Thursday’s not-guilty verdict cleared Tyrell Javon Jackson, 27, of charges he faced in the slaying of 39-year-old Kelvin “Slink” Willis.
Prosecutors, referring to witnesses’ accounts of the killing, had said Willis was shot after a brief confrontation in which he insulted Jackson, telling Jackson to “suck my (expletive).”
But over time the witnesses’ accounts of what happened and who supposedly shot Willis were inconsistent.
The night of the killing, no one at the cookout pointed the finger at Jackson. It wasn’t until the following April that the host of the cookout, the same man who called 911 to report the shooting, named Jackson as the shooter to police.
Testimony in the trial began Tuesday.
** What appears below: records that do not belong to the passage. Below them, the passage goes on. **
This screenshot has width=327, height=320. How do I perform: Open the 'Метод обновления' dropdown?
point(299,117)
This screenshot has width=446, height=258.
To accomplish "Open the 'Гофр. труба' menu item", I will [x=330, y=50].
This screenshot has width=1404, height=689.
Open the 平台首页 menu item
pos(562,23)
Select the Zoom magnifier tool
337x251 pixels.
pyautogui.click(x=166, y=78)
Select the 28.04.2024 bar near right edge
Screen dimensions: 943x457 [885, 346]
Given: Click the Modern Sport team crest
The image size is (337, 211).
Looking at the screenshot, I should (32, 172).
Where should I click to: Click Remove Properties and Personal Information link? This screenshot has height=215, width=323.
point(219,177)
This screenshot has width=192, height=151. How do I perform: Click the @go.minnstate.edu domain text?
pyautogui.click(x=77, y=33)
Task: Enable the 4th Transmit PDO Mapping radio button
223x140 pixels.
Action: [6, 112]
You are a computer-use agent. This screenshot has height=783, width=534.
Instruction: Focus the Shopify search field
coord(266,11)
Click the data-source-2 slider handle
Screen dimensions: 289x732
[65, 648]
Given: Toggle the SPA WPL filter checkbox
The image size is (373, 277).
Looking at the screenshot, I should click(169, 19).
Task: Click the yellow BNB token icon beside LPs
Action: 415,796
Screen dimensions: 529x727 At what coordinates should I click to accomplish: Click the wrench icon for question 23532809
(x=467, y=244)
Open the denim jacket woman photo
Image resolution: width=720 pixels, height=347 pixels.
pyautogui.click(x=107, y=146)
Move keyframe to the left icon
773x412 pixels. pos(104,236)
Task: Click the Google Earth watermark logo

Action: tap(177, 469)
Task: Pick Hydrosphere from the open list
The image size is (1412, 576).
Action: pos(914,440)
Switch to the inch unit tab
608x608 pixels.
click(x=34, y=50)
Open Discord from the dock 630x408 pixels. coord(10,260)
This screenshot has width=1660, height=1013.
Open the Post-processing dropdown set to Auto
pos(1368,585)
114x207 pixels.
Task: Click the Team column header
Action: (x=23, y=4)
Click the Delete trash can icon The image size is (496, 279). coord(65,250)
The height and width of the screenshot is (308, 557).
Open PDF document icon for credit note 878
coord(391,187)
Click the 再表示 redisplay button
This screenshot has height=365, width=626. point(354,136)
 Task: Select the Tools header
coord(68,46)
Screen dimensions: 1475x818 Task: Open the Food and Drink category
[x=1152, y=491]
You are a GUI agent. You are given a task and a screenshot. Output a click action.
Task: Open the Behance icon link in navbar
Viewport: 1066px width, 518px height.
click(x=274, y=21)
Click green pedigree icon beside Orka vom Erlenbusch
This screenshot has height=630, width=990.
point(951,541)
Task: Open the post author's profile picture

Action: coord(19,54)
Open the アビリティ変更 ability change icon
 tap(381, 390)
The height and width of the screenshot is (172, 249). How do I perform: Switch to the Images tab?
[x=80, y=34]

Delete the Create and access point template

No physical evidence linked Jackson to the shooting, and Jackson’s defense attorney said Jackson wasn’t even there, that he was at home across town on Elkan Avenue when the killing happened.
Speaking of the witnesses who implicated his client, Jackson’s lawyer, Robert L. Booker, of Lawrenceville, told jurors early in the trial that on the night of the killing “not a single one of them knew who did it.”
It wasn’t until April 2018 that witnesses’ statements led to Jackson’s arrest.
Booker said there was no “evidentiary basis” linking his client to Willis’ shooting.
“It’s simply because ... those people said Tyrell Jackson was present there,” Booker said, referring to prosecution witnesses.
Jackson was acquitted of murder along with two counts of felony murder in the case — counts that prosecutors tied to aggravated assault for the act of allegedly shooting Willis and the alleged use of a firearm by a convicted felon during the commission of crime.
“We knew this would be a tough case, but we respect the jury’s verdict,” Bibb District Attorney David Cooke said in a statement. “We stand by the strength of our evidence and our efforts to seek justice for Mr. Willis’s family and the community.”
Jackson, however, did not walk out of court a free man. He was on probation at the time of his arrest for a past conviction.
According to court documents, while he has been held at the county jail awaiting trial on the murder charge, he was charged with having a contraband tattoo gun in his cell.
Because of that charge, his probation was revoked until October 2022.